Pick out every line below that contains the word "with" and copy each one.

=-=-=

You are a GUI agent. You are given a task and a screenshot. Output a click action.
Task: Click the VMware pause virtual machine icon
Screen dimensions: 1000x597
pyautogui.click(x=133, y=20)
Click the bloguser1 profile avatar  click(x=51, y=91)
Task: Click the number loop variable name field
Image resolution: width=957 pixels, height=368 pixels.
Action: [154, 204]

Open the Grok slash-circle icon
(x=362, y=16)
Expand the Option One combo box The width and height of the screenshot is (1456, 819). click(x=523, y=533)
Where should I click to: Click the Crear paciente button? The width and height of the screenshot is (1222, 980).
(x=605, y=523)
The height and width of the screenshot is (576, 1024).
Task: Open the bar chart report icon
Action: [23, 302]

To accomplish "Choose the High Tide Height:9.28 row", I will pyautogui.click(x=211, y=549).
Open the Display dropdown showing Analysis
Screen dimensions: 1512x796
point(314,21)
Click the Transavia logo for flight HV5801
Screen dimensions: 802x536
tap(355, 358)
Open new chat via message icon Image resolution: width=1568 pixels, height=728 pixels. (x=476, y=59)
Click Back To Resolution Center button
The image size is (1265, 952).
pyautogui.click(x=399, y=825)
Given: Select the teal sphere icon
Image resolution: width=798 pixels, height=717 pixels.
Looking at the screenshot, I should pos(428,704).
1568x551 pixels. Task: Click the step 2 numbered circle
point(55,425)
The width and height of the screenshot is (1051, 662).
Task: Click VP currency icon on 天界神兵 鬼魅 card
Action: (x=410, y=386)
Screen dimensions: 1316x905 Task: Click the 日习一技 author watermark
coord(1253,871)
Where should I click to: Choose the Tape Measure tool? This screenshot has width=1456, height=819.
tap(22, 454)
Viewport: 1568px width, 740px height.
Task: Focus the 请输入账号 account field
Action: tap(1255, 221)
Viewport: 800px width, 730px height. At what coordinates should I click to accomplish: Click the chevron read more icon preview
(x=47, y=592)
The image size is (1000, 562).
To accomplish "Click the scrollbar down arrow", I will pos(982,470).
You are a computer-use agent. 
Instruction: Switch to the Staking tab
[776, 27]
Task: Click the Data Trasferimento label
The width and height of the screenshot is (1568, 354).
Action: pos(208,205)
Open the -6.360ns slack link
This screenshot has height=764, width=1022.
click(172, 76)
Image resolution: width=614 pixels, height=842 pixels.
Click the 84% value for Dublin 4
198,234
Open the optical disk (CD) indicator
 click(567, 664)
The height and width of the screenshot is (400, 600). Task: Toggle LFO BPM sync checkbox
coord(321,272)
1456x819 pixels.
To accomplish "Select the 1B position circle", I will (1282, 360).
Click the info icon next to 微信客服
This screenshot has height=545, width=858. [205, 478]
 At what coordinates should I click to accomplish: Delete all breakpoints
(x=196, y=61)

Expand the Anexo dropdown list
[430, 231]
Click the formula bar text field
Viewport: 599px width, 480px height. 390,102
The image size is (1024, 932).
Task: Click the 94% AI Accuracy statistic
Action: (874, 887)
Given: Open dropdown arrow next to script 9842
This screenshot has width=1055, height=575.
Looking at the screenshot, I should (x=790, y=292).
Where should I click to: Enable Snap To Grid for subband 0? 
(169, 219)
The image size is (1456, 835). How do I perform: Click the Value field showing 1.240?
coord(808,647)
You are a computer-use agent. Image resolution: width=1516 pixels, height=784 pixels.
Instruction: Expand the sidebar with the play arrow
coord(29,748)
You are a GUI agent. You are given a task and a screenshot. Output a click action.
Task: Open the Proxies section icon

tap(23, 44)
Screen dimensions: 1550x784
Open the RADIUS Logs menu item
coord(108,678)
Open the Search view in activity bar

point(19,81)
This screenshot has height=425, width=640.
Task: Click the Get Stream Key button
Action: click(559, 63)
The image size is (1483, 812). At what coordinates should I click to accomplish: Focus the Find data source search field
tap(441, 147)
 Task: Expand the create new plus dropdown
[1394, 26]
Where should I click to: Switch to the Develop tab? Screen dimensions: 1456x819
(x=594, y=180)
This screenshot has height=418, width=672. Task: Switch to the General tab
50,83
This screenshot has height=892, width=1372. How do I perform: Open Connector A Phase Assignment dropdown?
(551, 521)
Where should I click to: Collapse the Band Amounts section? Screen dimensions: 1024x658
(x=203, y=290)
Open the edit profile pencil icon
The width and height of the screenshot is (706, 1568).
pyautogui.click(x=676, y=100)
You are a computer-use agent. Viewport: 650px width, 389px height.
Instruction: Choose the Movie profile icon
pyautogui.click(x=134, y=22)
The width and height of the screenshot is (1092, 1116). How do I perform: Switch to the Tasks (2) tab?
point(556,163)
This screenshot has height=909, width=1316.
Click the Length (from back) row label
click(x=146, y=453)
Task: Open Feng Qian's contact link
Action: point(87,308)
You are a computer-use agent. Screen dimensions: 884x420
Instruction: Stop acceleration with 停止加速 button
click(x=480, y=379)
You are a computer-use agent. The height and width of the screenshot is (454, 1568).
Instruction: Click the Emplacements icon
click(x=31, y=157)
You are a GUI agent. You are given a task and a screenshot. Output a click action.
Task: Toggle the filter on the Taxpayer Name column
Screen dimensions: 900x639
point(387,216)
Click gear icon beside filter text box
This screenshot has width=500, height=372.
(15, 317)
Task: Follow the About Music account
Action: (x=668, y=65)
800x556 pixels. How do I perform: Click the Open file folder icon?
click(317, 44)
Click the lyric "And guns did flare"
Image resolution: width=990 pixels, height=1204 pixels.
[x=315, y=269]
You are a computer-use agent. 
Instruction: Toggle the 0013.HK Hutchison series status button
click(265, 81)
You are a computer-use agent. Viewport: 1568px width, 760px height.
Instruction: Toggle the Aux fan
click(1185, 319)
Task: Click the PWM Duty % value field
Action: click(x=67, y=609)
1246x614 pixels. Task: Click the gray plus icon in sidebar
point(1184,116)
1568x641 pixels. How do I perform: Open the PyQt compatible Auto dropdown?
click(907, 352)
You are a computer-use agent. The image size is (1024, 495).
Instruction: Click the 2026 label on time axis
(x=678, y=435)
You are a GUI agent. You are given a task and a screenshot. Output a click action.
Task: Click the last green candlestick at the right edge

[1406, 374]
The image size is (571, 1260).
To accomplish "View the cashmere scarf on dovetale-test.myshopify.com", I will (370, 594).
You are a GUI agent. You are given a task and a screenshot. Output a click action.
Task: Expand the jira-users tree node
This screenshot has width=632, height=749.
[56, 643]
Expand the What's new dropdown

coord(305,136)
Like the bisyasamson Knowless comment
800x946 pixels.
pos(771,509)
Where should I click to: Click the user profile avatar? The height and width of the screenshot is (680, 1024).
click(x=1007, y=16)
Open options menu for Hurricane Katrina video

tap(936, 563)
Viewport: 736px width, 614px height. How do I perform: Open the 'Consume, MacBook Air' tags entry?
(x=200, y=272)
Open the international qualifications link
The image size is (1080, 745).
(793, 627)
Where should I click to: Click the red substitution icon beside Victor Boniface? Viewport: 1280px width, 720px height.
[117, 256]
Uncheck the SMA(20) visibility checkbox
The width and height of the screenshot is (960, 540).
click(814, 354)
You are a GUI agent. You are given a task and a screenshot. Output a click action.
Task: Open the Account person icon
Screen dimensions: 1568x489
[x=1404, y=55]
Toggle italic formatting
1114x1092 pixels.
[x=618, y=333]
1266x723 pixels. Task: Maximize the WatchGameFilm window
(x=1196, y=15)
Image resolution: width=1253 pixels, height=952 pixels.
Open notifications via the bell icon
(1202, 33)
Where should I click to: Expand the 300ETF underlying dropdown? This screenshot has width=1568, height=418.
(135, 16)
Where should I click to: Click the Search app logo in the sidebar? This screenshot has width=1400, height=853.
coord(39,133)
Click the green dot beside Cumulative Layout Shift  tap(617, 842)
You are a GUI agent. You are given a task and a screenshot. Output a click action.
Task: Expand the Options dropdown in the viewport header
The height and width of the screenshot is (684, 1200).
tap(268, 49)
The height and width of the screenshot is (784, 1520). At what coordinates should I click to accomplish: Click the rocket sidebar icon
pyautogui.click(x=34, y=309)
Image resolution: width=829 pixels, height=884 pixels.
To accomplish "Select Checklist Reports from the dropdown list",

=-=-=

**Finished exercise**
Instruction: Expand the sidebar with the play arrow
Instruction: Stop acceleration with 停止加速 button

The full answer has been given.